In Dec 2015, Public sector net debt (ex. public sector banks) was £1,542.6 billion, equivalent to 81% of GDP. Source: [1. ONS public sector finances ] (page updated Jan 22nd 2016) Note the caveat they put on excluding public sector banks!

Other note is that a thousand billion is generally referred to as a trillion.


Budget deficit – annual borrowing

This is the amount the government has to borrow per year.

In 2013/14 net borrowing was forecast at £98.5bn or 5.7% of GDP (excluding public banks).

In 2014-15 net borrowing was forecast at £88 billion (4.9% of GDP).

The forecast for 2015-16 is net borrowing of £69.5bn or 3.7%.

So how can the deficit go down as the Tories claim but the debt mountain rises?

If annual borrowing falls from £98.5bn to £69.5bn, the annual deficit is lower. At the same time, the UK National Debt, (total debt), is still rising. In this case by 98.5 + 88.0 + 69.5 = £256 billion over those three years.

Unionism is simply unable to admit just how much of a Black Hole successive Governments have made. It’s much easier to blame the EU, or the “world recession” or laugh at the idea of trying to balance the books.

We could not expect George Osborne to do what John Swinney has to do each year. Come to think of it even every Council has to present a “Balanced Budget” each year by law. The sole exception is the mother of Parliaments, and how she has made the rest of us pay for that profligacy.
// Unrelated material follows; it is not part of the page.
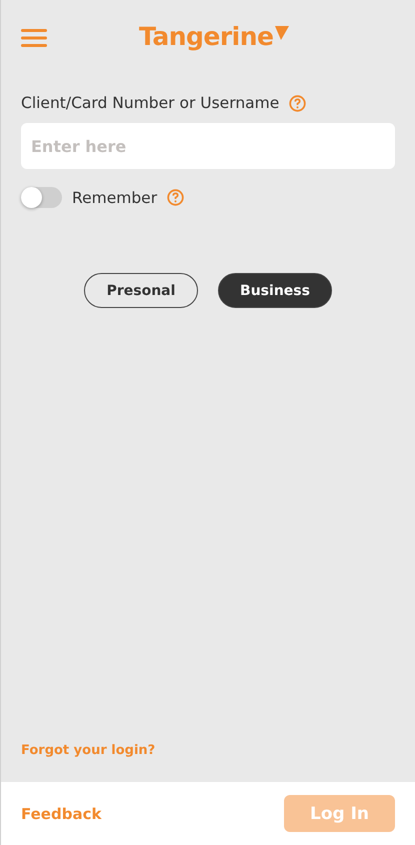 The height and width of the screenshot is (845, 415). What do you see at coordinates (275, 290) in the screenshot?
I see `account-type-button: Business` at bounding box center [275, 290]. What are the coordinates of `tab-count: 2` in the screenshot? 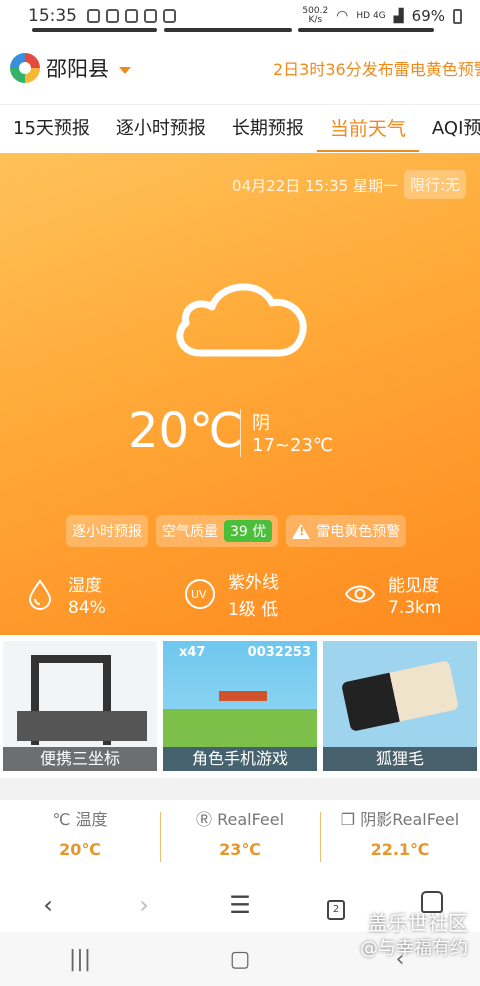 It's located at (336, 910).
Perhaps the most useful measure of national debt is to look at it as a % of GDP.


After a period of financial restraint, from mid 1990s, public sector debt as a % of GDP fell to 29% of GDP by 2002.

  • From 2002 – 2007, national debt increased to 37% of GDP.
  • 2008-2015 – public sector debt has increased sharply.
  • 2008-13 recession, (lower tax receipts, higher spending on unemployment benefits) The recession particularly hit stamp duty (falling house prices) income tax and lower corporation tax.
  • These cyclical factors have also exposed an underlying structural deficit. (deficit caused by spending greater than tax, and ignoring cyclical factors). It is these underlying structural deficit problems which are the real problem. Money has been invested in companies not for strategic long term growth but from year to year profit figures. Indeed, on too many occasions investors have barely looked from quarter to quarter.
  • This has meant that companies cannot be seen to pursue sensible economic planning but instead satisfy the greed of the venture capital investment firms. The very people who, we are threatened, would leave if their bonuses were to be reduced.
  • Financial bailout of Northern Rock, RBS, Lloyds and other banks.
  • From 2011-2015, the pace of increase in the public sector debt has slowed due to the Government attempts to reduce the budget deficit. This is the Austerity Agenda in practice.
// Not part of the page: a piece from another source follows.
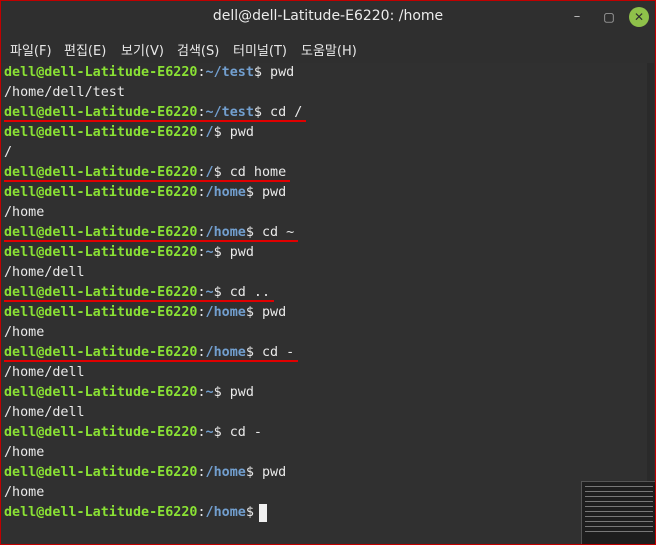 The image size is (656, 545). I want to click on prompt-line: dell@dell-Latitude-E6220:/$ pwd, so click(129, 133).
No Government can continue to ignore these factors. Re-write that. No sensible or competent Government can continue to ignore these factors.
Those conditions do not apply in the UK! We are forced to live with a Chancellor who has never hit an economic target to date, a Government which is riven by internal dissent and an “Opposition” split into five categories of “opposition” to its own leader!

Feeling Better Together Yet?

How much of an economic basket case is the UK? Let’s just say that if it was the fabled UKPLC, the liquidators would have been called in. The last time I looked it was illegal to continue to trade knowing you could not meet your financial obligations.